Discovery about little-studied protein holds promise for drug treatments


More evidence that the front lines of research on life-threatening diseases are right here on the UGA campus and in the Franklin College. Insightful new work from a research group lead by faculty member Natarajan Kannan of the Institute for Bioinformatics and the department of biochemistry and molecular biology:

Enter protein kinases. Like specialized traffic signals, this huge class of proteins is critical for many aspects of cell communication, telling them when to begin work and when to stop.

Now, University of Georgia researchers have discovered that a little-studied part of the protein kinases that once appeared non-functional may actually control the most critical functions of the entire molecule. Their research promises to help improve drugs used to fight a variety of life-threatening diseases, from diabetes to cancer.

"The overall goal of this project was to better understand how these proteins function and what mechanisms control their function," said Natarajan Kannan, a Georgia Cancer Coalition Distinguished Scholar and assistant professor of biochemistry and molecular biology in the Franklin College of Arts and Sciences. "Our research shows that these little-studied dark regions of the protein are directly affecting the molecule's function."
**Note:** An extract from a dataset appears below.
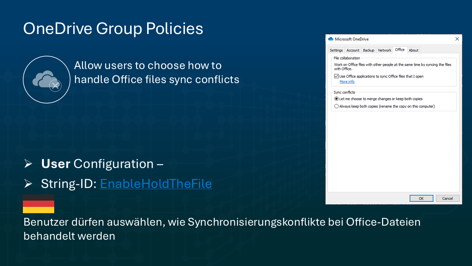Follow the EnableHoldTheFile hyperlink
472x266 pixels.
pyautogui.click(x=156, y=184)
$4.1 million from NIH to UGA researchers


More terrific news from Franklin College scientists in the CCRC:

Ovarian and pancreatic cancers are among the most deadly, not because they are impossible to cure, but because they are difficult to find. There are no screening tests that can reliably detect their presence in early stages, and most diagnoses are made after the disease has already spread to lymph nodes and vital organs.

But University of Georgia cancer researchers Karen Abbott and Michael Pierce are exploring new methods of detecting these silent killers using the most advanced technologies available. They recently received two, five-year grants from the National Institutes of Health totaling more than $4.1 million to support their projects. Their work promises to help find the cancers early, when doctors have the best chance to help their patients fight the disease.

"Almost every cancer can be successfully treated if it is diagnosed early enough," said Pierce, Distinguished Research Professor in the Franklin College of Arts and Sciences and director of the UGA Cancer Center. "If we and others can identify something that helps us find the cancer very early, we will save lives."

New study links hypoxia to cancer growth



A research team led by Ying Xu, Regents-Georgia Research Alliance Eminent Scholar and professor of bioinformatics and computational biology in the Franklin College, has published some compeeling new findings on the growth of cancer cells:

Low oxygen levels in cells may be a primary cause of uncontrollable tumor growth in some cancers, according to a new University of Georgia study. The authors' findings run counter to widely accepted beliefs that genetic mutations are responsible for cancer growth.


The research team analyzed samples of messenger RNA data-also called transcriptomic data-from seven different cancer types in a publicly available database. They found that long-term lack of oxygen in cells may be a key driver of cancer growth. The study was published in the early online edition of the Journal of Molecular Cell Biology.

UGA scientists move closer to breast cancer vaccine



Work by researchers from Franklin College and the Mayo Clinic in Arizona is being widely reported:

Researchers from the University of Georgia and the Mayo Clinic in Arizona have developed a vaccine that dramatically reduces tumors in a mouse model that mimics 90 percent of human breast and pancreatic cancer cases—including those resistant to common treatments.